The levels of PCBs 91, 95, 132, 136 and 149 and their hydroxylated metabolites detected in liver slices prepared from PB-pretreated mice. The major metabolite of all PCB congeners investigated had the hydroxyl group in 5-position of the 2,3,6-trichloro-substituted phenyl ring. Incubations of the parent PCBs with liver tissue slices from PB-pretreated mice were performed at least in triplicate for 4 h at 50 µM PCB. PCBs and OH-PCBs were extracted and qualified by gas chromatography as described under Experimental Procedure. LOD: Limit of detection; NA: not applicable (no standards); ND: Not detected. The values are means ± standard error of mean.

Figure 4

The relative enantiomeric fractions (EF') of PCBs 91, 95, 132, 136 and 149 and their hydroxylated metabolites from mouse liver slice incubations.

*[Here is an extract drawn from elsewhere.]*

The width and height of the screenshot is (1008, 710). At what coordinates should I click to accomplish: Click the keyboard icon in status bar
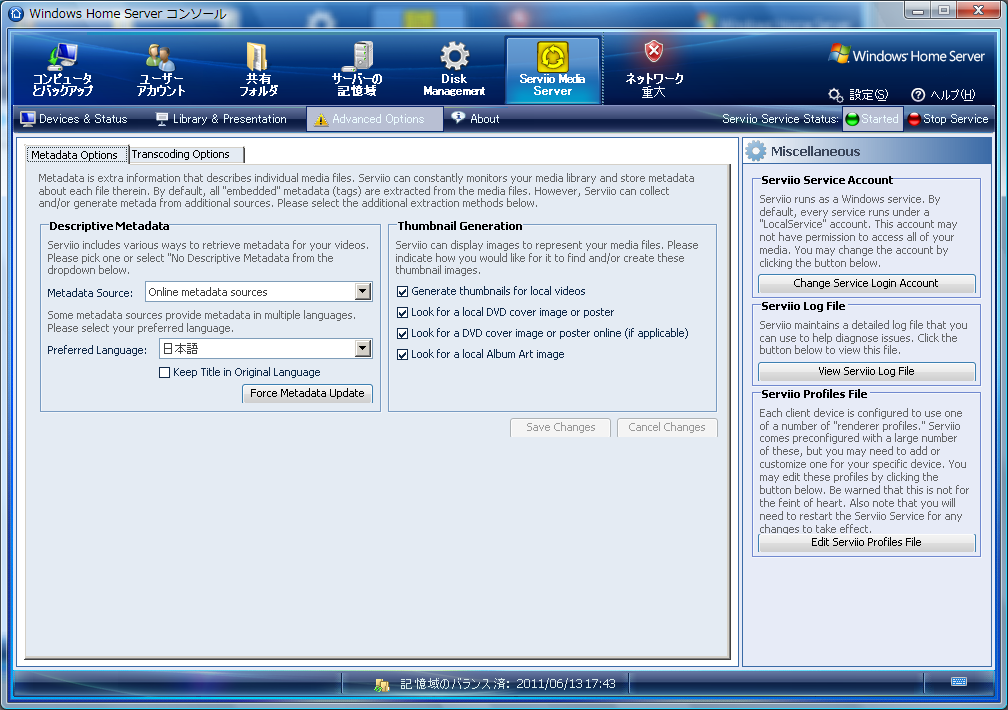point(958,682)
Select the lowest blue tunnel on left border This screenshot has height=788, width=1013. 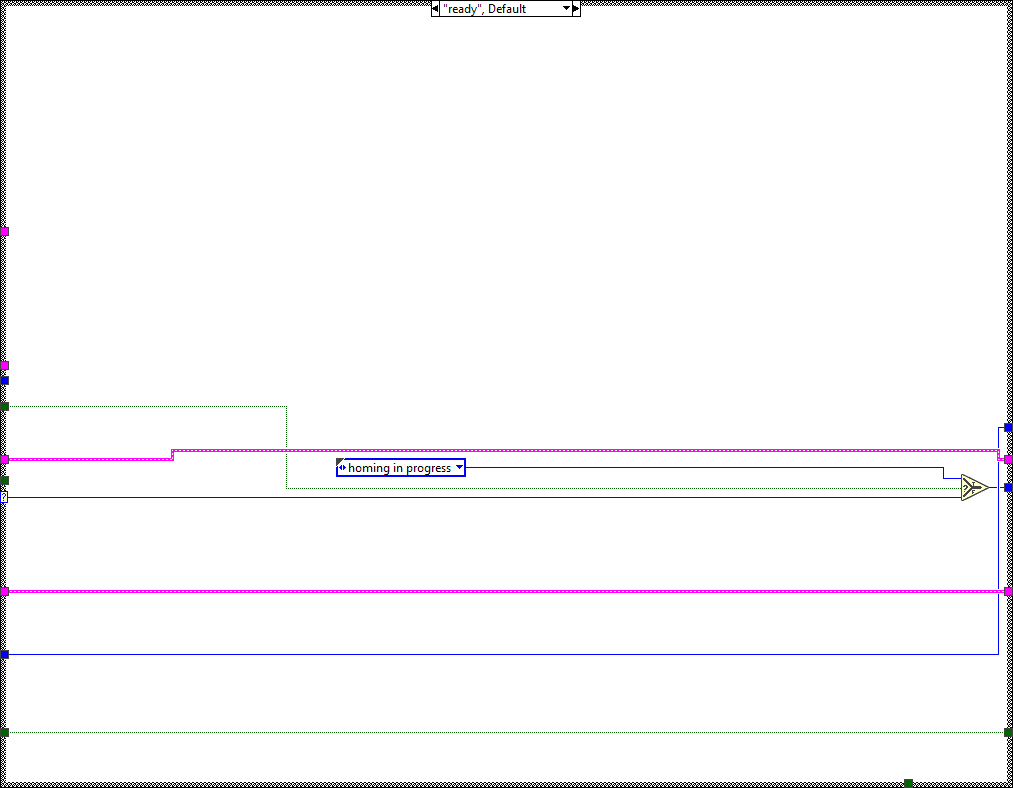(5, 654)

The EF' values were calculated using the formula EF' = EF_sample-EF_{racemic standard} as sescribed under Experimental Procedure. Atropisomers were separated on a BDM column for PCB 91, 4–91, 5–91, PCB 95, 5'–132, PCB 149 and 5–149; on a Chirasil-Dex column for 5–95, PCB 132, and 5–136; on a Cyclosil-B column for PCB 136 and 4–136 as described under Experimental Procedure. The values are mean ± standard deviation.